I would very much like to dig out that ‘trunk’ novel, and hit the thriller market with it! It’s not a psychological thriller, it’s more an all-out action, chase-through-the-mountains kind of thing. My other books have a fair bit of action in them, but I’d love to work on something contemporary and “real.”
What’s next for you?
I have a new book coming out on December 1st. (Penhaligon’s Attic.) It’s the first book in a saga set at the turn of the last century, in a fictitious mining town on the West coast of Cornwall. I’m back with Little, Brown for that one, and I’m about to complete book 2 in that series – which doesn’t have a home yet. (see my answer to #6, for the possible future of that one!)
What secret talents do you have?
Um… I can balance a spoon on my nose? I’m quite good at accents? I can crimp a mean Cornish pasty? Not much else! Oh, and my cheese and Marmite toasties are works of art…
What is something you want to accomplish before you die?
Having realised my lifelong dream of seeing my books on the shelves at Waterstones, I think I’d quite like to learn to cook something other than cheese and Marmite toasties. That, or see my name rolling in the credits on some BBC or ITV drama, following the words: “based on the books by…” In fact yes.That one.
What does your writing process look like?
I work at the day job almost all week (I’ve just dropped a Friday) so my weekends are my writing time. When I begin a new project I’ll start making notes, very vague ones, and then just crack on; I don’t spend too long planning, but since I write series it’s impossible to get away with not plotting at all. So I have a vague idea of the shape of the story, and jot that down, and then go after the cast of characters. They usually reveal themselves gradually, and by the time I’m a couple of chapters in I know who the main ones will be, so I can go back and build them up. There’s a lot of that – going back in and adding stuff!
I don’t correct too much as I go, I just want to get that shape down, the basic story arc, and the first draft is almost always a very rough one.
The polishing comes later, along with the adding in of detail, and the sowing of seeds that will take root in the current story, but not flower until subsequent ones. That’s always a lot of fun!

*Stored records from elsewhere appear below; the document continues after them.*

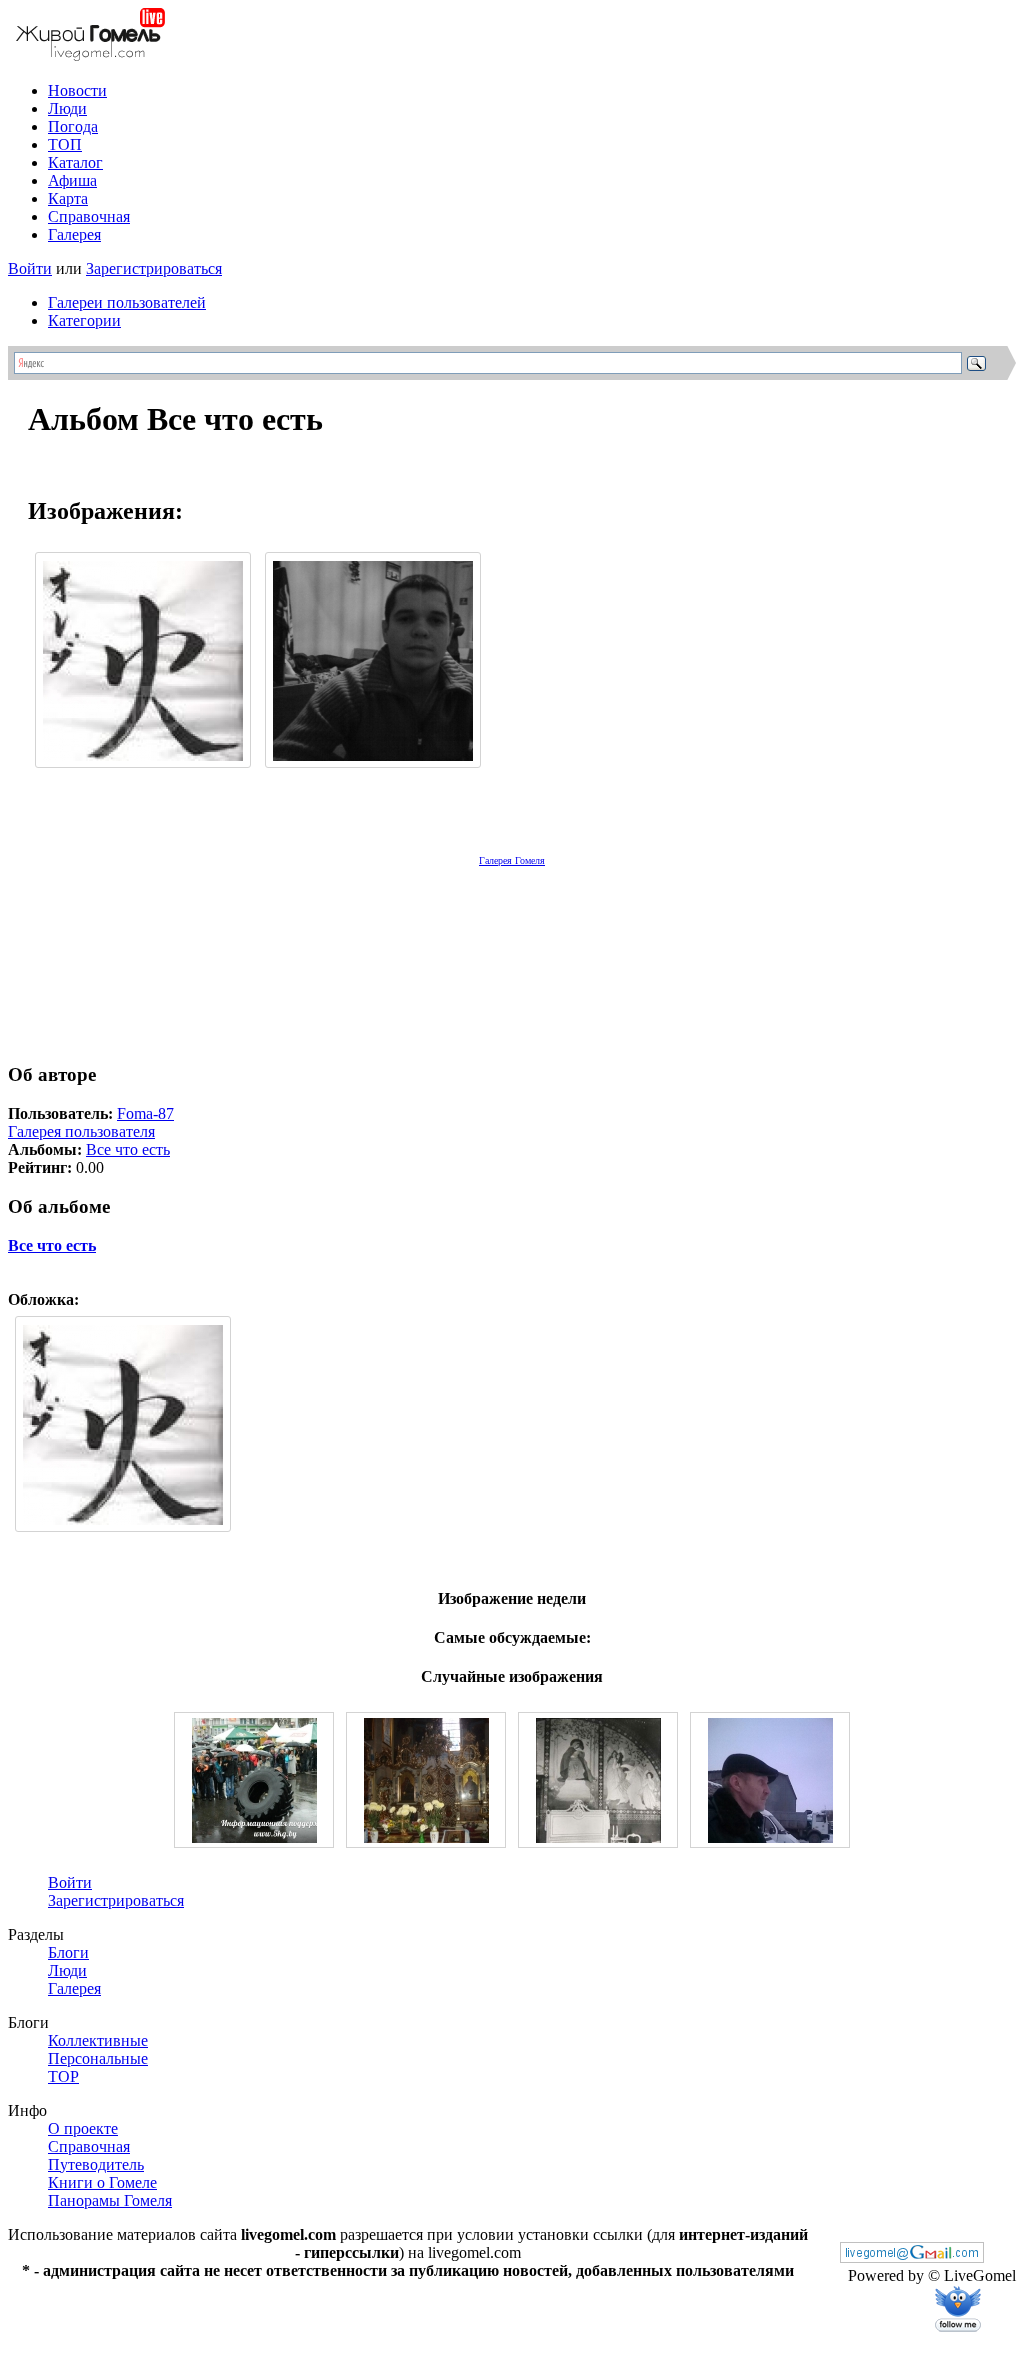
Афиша (72, 180)
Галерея (74, 234)
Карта (68, 198)
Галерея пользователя (81, 1131)
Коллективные (98, 2040)
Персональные (98, 2058)
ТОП (65, 144)
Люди (67, 108)
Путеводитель (96, 2164)
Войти (30, 268)
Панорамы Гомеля (110, 2200)
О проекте (83, 2128)
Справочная (89, 216)
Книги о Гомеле (102, 2182)
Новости (77, 90)
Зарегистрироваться (154, 268)
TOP (63, 2076)
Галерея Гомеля (512, 860)
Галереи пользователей (127, 302)
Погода (73, 126)
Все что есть (128, 1149)
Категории (84, 320)
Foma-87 (145, 1113)
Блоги (68, 1952)
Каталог (75, 162)
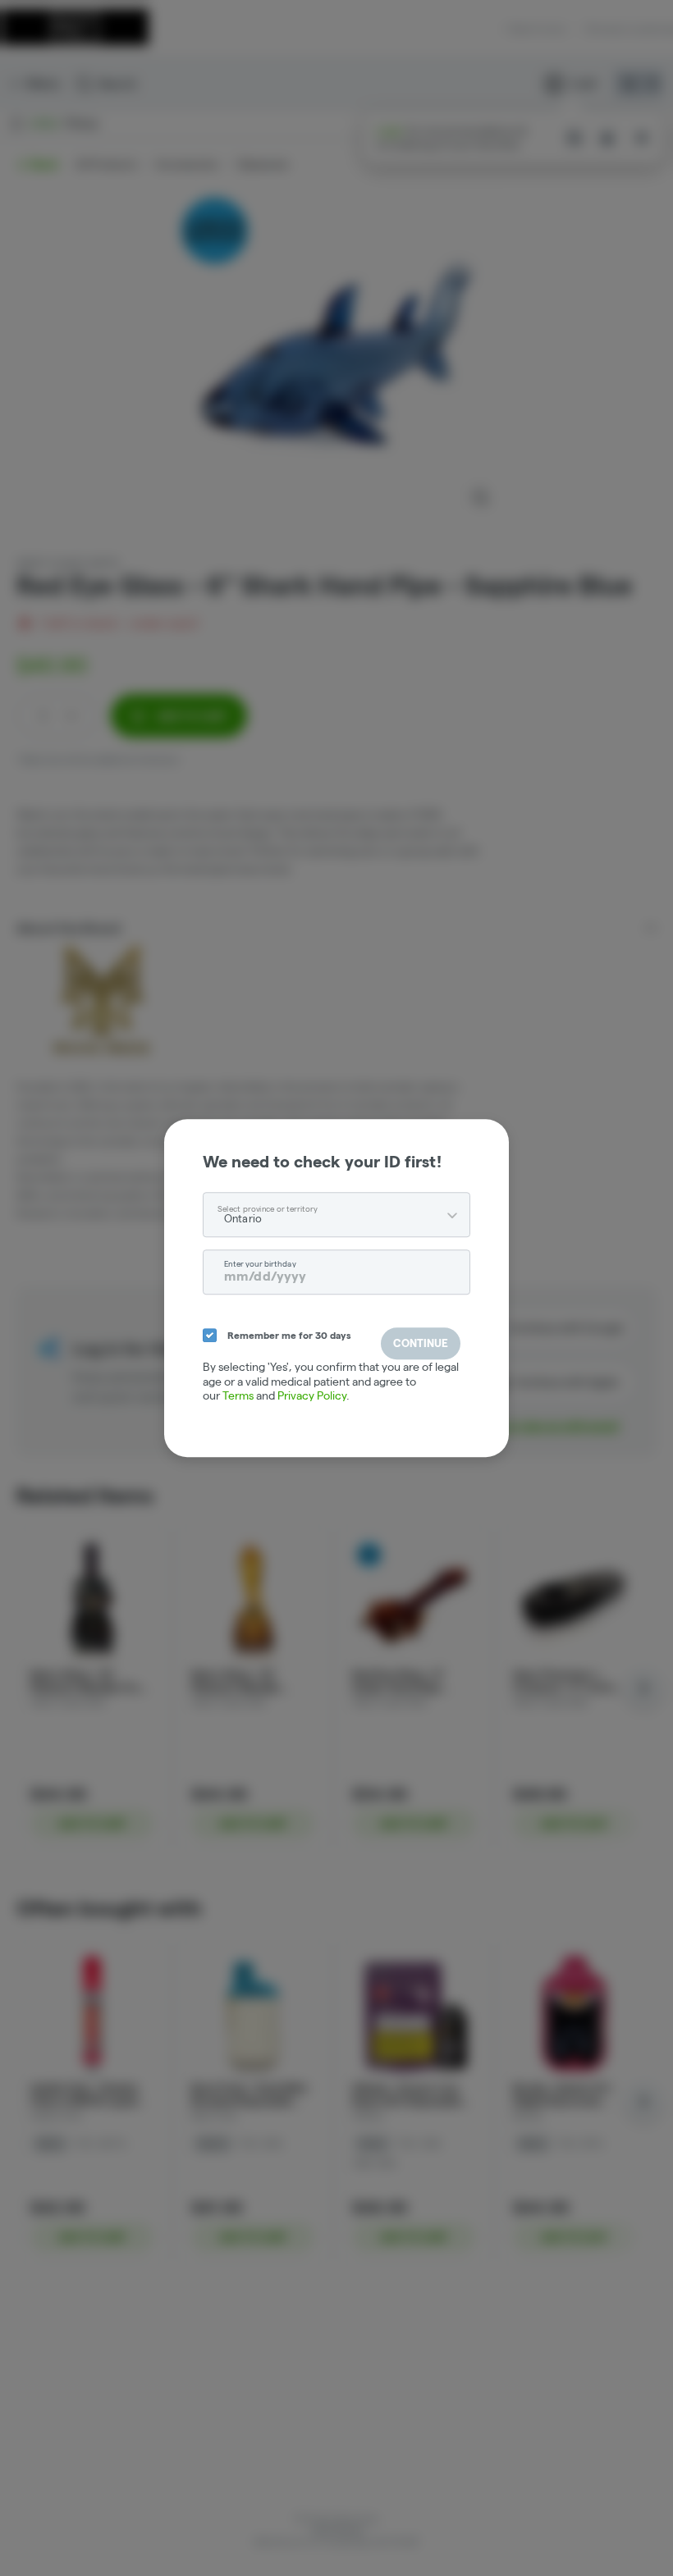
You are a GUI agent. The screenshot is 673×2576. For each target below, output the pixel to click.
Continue (420, 1343)
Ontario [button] (243, 1218)
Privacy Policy (311, 1395)
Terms (238, 1395)
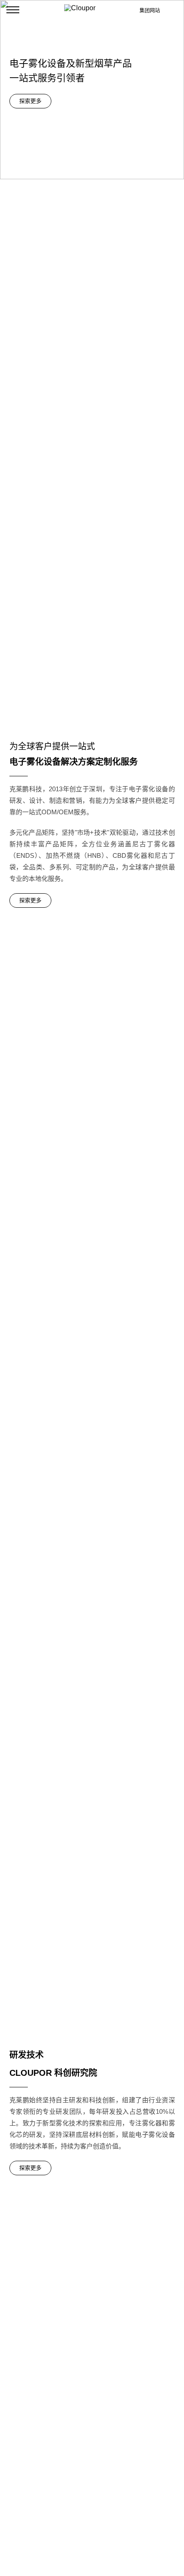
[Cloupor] (92, 9)
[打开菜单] (13, 10)
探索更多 (30, 101)
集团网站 (149, 11)
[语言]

Terri was born in Plymouth in 1965. At the age of 9 she moved with her family to a moorland village in Cornwall, where she discovered a love of writing that has stayed with her ever since. She also discovered apple-scrumping, and how to jump out of a hayloft without breaking any bones, but no-one’s ever offered to pay her for doing those.
Since publishing in paperback for the first time in 2002, Terri has appeared in both print and online fiction collections, and is proud to have contributed to the Shirley Jackson award-nominated hardback collection: Bound for Evil, by Dead Letter Press.
Terri also writes under the name T Nixon, and has contributed to anthologies under the names Terri Pine and Teresa Nixon. She is represented by the Kate Nash Literary Agency. She now lives in Plymouth with her youngest son, and works in the Faculty of Arts and Humanities at Plymouth University, where she is constantly baffled by the number of students who don’t possess pens.